What to work on ▸
Type out the data exactly as given. Skip any image.
-- Material shown follows --
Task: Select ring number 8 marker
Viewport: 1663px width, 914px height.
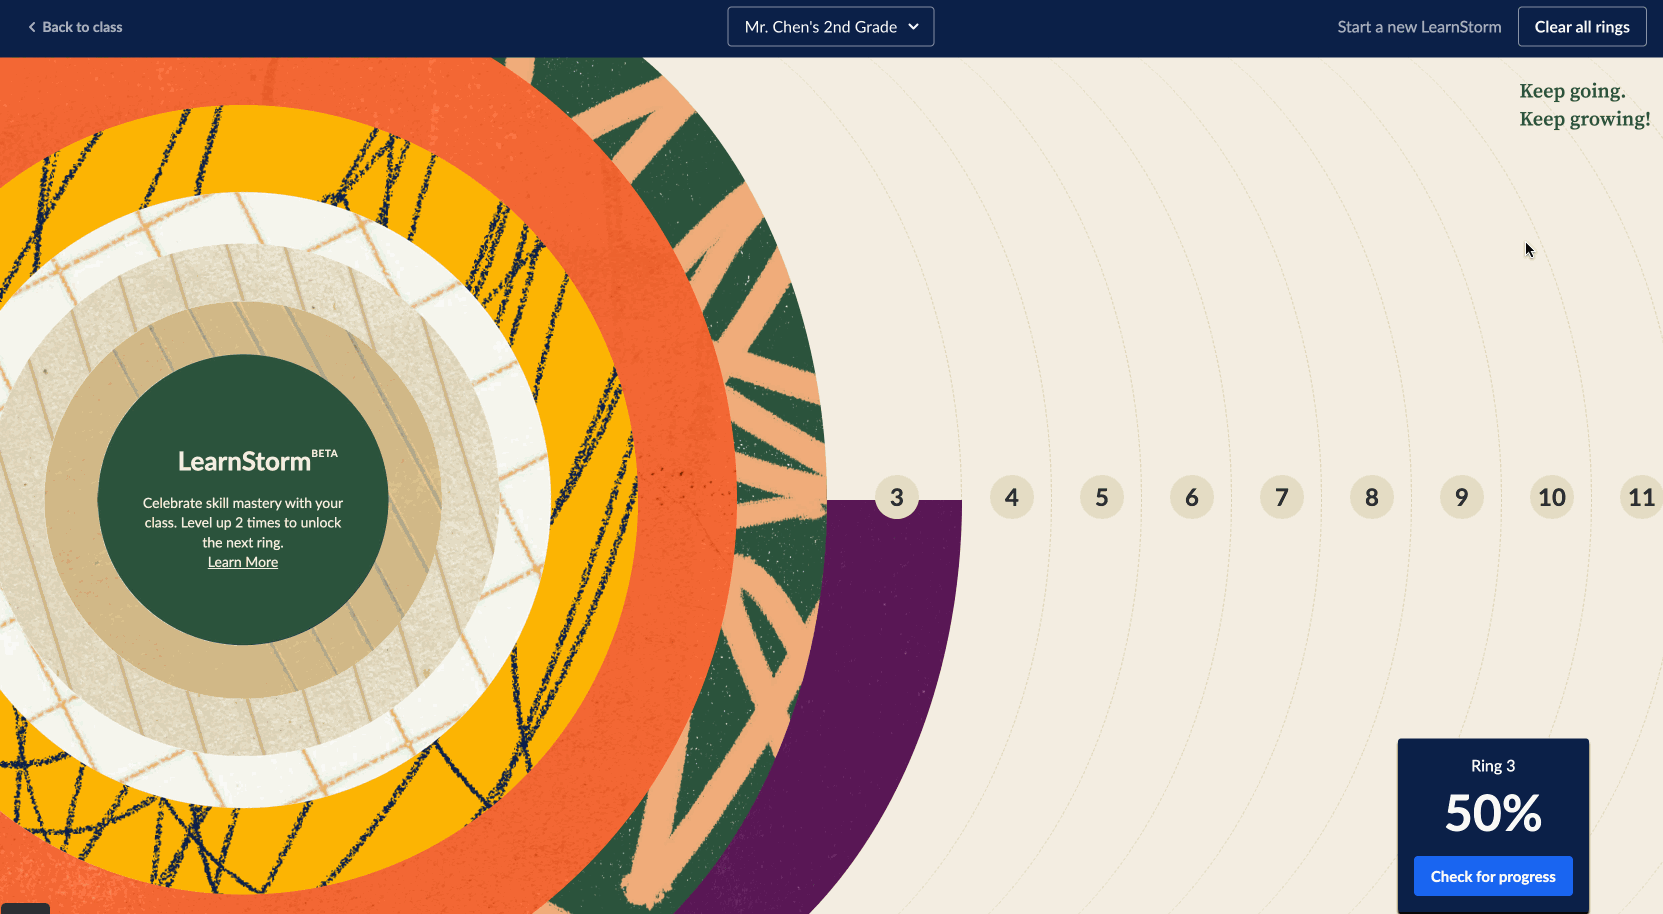Action: (x=1371, y=497)
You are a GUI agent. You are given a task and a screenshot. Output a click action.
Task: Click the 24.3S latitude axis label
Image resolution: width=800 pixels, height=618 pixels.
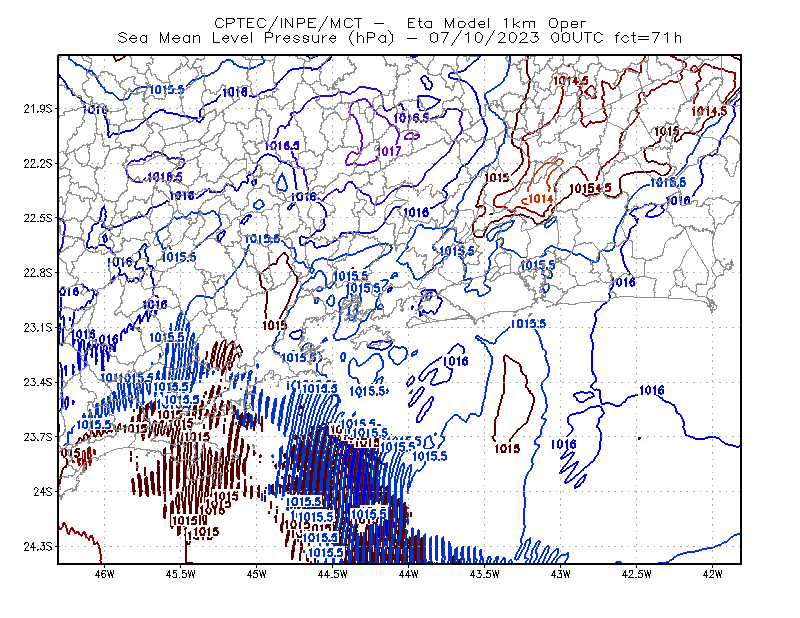pos(38,547)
-- Material shown concluded --
Response for this exercise ▸
Task: Select ring number 8 marker
Viewport: 1663px width, 914px height.
Action: (x=1371, y=497)
You are a GUI agent. You are given a task and a screenshot. Output a click action.
Task: Click the 24.3S latitude axis label
Image resolution: width=800 pixels, height=618 pixels.
pos(38,547)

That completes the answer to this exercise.